**EXERCISE DESCRIPTION**
Pick each line that has "Palace" out of the records.

Dataset items:
···

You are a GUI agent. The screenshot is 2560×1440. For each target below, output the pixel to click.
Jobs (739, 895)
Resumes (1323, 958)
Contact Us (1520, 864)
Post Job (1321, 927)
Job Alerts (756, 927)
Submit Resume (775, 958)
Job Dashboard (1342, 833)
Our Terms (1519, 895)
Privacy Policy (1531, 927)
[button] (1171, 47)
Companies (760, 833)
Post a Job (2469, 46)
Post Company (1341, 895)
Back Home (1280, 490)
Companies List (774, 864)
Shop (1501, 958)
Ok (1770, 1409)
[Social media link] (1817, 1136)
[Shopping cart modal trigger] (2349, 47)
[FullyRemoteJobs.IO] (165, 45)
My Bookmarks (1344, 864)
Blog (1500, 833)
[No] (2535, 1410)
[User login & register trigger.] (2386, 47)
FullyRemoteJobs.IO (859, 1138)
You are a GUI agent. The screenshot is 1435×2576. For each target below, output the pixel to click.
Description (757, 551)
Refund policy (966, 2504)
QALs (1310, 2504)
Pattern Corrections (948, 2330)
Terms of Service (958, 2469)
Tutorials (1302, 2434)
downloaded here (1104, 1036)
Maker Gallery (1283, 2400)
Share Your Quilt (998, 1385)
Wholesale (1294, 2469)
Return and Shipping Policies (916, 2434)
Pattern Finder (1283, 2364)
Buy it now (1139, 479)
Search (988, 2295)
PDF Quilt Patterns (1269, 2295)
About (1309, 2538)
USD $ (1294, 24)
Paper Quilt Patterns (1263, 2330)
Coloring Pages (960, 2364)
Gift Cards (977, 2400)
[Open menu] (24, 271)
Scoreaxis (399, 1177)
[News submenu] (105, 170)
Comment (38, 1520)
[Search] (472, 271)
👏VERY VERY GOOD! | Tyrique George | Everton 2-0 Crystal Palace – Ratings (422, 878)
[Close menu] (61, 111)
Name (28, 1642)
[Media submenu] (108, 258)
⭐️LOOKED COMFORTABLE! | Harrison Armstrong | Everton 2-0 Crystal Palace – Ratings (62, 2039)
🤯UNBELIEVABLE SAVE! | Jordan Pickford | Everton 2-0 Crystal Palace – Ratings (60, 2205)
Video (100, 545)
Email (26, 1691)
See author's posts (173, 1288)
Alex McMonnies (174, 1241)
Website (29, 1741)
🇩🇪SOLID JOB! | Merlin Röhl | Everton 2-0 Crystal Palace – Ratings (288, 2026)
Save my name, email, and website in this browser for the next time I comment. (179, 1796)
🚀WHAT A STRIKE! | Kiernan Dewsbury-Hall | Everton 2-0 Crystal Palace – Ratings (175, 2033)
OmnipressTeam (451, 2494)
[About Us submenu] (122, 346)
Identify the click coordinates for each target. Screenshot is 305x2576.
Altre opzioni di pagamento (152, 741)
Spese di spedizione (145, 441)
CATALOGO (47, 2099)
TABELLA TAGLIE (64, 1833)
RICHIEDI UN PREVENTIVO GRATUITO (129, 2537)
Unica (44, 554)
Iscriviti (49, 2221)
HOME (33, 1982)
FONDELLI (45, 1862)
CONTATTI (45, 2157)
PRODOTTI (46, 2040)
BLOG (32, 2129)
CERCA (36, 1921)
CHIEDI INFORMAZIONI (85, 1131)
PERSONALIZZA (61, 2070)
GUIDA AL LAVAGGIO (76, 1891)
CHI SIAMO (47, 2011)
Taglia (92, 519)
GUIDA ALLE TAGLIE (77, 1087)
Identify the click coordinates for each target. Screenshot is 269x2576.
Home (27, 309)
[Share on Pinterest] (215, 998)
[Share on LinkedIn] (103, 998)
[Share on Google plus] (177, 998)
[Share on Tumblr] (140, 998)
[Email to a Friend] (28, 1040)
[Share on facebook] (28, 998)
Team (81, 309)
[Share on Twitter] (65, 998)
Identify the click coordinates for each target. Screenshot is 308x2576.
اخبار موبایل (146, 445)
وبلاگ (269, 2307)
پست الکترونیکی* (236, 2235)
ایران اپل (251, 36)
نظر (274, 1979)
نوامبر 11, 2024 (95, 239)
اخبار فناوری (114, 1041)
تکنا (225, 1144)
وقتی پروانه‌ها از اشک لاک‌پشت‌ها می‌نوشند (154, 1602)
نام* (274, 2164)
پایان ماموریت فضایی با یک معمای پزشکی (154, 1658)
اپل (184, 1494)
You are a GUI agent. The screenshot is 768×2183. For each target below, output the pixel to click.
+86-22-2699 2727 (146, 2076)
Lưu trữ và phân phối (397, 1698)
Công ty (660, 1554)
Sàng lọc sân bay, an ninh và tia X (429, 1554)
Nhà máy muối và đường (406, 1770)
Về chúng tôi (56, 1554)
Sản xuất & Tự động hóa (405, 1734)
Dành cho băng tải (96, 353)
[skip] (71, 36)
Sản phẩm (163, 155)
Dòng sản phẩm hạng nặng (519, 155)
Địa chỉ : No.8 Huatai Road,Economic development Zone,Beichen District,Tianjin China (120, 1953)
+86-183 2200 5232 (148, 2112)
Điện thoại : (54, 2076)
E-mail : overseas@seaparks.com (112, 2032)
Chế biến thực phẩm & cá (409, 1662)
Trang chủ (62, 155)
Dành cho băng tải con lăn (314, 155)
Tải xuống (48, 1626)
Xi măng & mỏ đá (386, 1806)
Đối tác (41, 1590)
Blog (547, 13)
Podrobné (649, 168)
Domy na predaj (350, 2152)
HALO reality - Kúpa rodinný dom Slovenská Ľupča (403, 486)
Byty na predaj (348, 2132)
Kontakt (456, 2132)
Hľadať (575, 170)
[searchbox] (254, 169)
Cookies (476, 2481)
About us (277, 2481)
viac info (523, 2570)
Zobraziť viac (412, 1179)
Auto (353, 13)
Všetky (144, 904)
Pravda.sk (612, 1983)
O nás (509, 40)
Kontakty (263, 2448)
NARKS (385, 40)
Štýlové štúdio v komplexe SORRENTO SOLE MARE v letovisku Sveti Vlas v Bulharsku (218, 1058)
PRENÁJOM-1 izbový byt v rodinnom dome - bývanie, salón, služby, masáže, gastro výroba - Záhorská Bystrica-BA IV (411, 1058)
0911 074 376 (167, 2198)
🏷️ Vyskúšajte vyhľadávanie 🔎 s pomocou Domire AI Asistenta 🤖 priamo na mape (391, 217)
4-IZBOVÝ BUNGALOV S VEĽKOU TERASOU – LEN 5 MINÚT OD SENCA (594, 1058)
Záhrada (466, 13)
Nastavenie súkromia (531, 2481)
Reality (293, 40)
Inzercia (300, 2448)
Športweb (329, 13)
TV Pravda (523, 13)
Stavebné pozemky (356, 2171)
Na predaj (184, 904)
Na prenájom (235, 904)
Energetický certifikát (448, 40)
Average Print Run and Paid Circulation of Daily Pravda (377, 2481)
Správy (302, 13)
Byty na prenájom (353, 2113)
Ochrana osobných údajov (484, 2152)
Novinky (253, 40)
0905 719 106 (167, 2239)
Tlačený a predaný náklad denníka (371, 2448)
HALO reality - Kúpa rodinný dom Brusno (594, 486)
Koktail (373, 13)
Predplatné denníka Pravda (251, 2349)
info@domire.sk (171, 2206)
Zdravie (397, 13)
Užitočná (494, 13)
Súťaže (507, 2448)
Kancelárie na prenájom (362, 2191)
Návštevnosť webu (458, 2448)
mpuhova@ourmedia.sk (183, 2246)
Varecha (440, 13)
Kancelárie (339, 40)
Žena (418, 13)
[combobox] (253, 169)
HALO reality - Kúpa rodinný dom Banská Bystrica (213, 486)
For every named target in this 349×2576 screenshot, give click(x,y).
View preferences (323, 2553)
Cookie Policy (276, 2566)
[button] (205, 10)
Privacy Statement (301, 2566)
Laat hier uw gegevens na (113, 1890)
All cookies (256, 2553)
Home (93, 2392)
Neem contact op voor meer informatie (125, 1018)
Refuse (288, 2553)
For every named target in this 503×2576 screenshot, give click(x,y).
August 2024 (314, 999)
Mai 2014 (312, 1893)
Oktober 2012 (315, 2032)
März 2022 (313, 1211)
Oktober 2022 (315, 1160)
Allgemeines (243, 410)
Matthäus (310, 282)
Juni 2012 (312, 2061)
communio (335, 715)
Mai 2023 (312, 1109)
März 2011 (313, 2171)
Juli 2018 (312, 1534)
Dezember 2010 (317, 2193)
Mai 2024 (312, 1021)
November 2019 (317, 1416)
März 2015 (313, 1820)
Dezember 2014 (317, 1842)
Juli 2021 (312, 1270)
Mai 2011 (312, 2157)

···

**SOLUTION TO THIS PROBLEM**
👏VERY VERY GOOD! | Tyrique George | Everton 2-0 Crystal Palace – Ratings (422, 878)
⭐️LOOKED COMFORTABLE! | Harrison Armstrong | Everton 2-0 Crystal Palace – Ratings (62, 2039)
🤯UNBELIEVABLE SAVE! | Jordan Pickford | Everton 2-0 Crystal Palace – Ratings (60, 2205)
🇩🇪SOLID JOB! | Merlin Röhl | Everton 2-0 Crystal Palace – Ratings (288, 2026)
🚀WHAT A STRIKE! | Kiernan Dewsbury-Hall | Everton 2-0 Crystal Palace – Ratings (175, 2033)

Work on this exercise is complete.